Collected data entries
*****
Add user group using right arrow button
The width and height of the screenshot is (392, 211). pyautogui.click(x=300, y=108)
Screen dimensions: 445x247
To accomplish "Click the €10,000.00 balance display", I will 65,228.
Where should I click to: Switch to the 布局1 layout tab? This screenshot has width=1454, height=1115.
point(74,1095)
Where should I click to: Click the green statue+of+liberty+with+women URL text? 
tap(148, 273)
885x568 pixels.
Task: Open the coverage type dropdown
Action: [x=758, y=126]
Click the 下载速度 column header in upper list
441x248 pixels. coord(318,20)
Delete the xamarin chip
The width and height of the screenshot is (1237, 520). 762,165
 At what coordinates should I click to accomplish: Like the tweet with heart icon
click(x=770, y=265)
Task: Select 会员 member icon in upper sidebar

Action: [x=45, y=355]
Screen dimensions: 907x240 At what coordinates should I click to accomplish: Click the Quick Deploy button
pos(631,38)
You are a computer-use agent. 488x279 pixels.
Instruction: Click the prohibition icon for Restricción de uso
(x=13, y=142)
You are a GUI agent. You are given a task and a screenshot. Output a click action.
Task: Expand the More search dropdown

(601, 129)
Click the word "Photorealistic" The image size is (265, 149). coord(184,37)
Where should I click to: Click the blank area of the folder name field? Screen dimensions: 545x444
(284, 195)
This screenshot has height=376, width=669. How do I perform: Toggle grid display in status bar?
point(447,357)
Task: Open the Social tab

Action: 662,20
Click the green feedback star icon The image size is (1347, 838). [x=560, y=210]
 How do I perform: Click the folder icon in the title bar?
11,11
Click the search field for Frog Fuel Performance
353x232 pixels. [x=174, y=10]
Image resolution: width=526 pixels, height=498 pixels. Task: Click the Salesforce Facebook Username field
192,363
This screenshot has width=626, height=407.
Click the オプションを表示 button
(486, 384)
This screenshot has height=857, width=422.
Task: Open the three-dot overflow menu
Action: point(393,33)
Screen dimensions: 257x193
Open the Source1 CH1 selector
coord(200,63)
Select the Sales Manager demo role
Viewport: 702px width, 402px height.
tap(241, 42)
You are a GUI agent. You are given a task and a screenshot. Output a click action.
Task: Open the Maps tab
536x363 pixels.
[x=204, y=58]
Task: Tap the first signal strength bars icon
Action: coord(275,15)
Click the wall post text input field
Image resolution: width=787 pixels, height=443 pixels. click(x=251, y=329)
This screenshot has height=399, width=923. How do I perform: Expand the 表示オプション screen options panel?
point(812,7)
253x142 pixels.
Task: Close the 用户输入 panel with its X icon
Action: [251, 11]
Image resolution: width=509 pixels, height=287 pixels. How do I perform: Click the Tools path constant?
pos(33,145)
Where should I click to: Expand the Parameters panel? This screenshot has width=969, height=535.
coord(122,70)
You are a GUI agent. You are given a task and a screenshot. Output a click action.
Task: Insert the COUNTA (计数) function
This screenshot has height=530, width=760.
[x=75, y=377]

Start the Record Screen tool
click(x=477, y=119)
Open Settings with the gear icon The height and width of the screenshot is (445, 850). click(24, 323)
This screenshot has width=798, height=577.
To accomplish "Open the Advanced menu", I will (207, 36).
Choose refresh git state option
*****
> [EXERCISE] Print all of the entries exactly, leaving nothing out.

> [FINISHED EXERCISE]
Add user group using right arrow button
The width and height of the screenshot is (392, 211). pyautogui.click(x=300, y=108)
Screen dimensions: 445x247
To accomplish "Click the €10,000.00 balance display", I will 65,228.
Where should I click to: Switch to the 布局1 layout tab? This screenshot has width=1454, height=1115.
point(74,1095)
Where should I click to: Click the green statue+of+liberty+with+women URL text? 
tap(148, 273)
885x568 pixels.
Task: Open the coverage type dropdown
Action: [x=758, y=126]
Click the 下载速度 column header in upper list
441x248 pixels. coord(318,20)
Delete the xamarin chip
The width and height of the screenshot is (1237, 520). 762,165
 At what coordinates should I click to accomplish: Like the tweet with heart icon
click(x=770, y=265)
Task: Select 会员 member icon in upper sidebar

Action: [x=45, y=355]
Screen dimensions: 907x240 At what coordinates should I click to accomplish: Click the Quick Deploy button
pos(631,38)
You are a computer-use agent. 488x279 pixels.
Instruction: Click the prohibition icon for Restricción de uso
(x=13, y=142)
You are a GUI agent. You are given a task and a screenshot. Output a click action.
Task: Expand the More search dropdown

(601, 129)
Click the word "Photorealistic" The image size is (265, 149). coord(184,37)
Where should I click to: Click the blank area of the folder name field? Screen dimensions: 545x444
(284, 195)
This screenshot has height=376, width=669. How do I perform: Toggle grid display in status bar?
point(447,357)
Task: Open the Social tab

Action: 662,20
Click the green feedback star icon The image size is (1347, 838). [x=560, y=210]
 How do I perform: Click the folder icon in the title bar?
11,11
Click the search field for Frog Fuel Performance
353x232 pixels. [x=174, y=10]
Image resolution: width=526 pixels, height=498 pixels. Task: Click the Salesforce Facebook Username field
192,363
This screenshot has width=626, height=407.
Click the オプションを表示 button
(486, 384)
This screenshot has height=857, width=422.
Task: Open the three-dot overflow menu
Action: point(393,33)
Screen dimensions: 257x193
Open the Source1 CH1 selector
coord(200,63)
Select the Sales Manager demo role
Viewport: 702px width, 402px height.
tap(241, 42)
You are a GUI agent. You are given a task and a screenshot. Output a click action.
Task: Open the Maps tab
536x363 pixels.
[x=204, y=58]
Task: Tap the first signal strength bars icon
Action: coord(275,15)
Click the wall post text input field
Image resolution: width=787 pixels, height=443 pixels. click(x=251, y=329)
This screenshot has height=399, width=923. How do I perform: Expand the 表示オプション screen options panel?
point(812,7)
253x142 pixels.
Task: Close the 用户输入 panel with its X icon
Action: [251, 11]
Image resolution: width=509 pixels, height=287 pixels. How do I perform: Click the Tools path constant?
pos(33,145)
Where should I click to: Expand the Parameters panel? This screenshot has width=969, height=535.
coord(122,70)
You are a GUI agent. You are given a task and a screenshot. Output a click action.
Task: Insert the COUNTA (计数) function
This screenshot has height=530, width=760.
[x=75, y=377]

Start the Record Screen tool
click(x=477, y=119)
Open Settings with the gear icon The height and width of the screenshot is (445, 850). click(24, 323)
This screenshot has width=798, height=577.
To accomplish "Open the Advanced menu", I will (207, 36).
Choose refresh git state option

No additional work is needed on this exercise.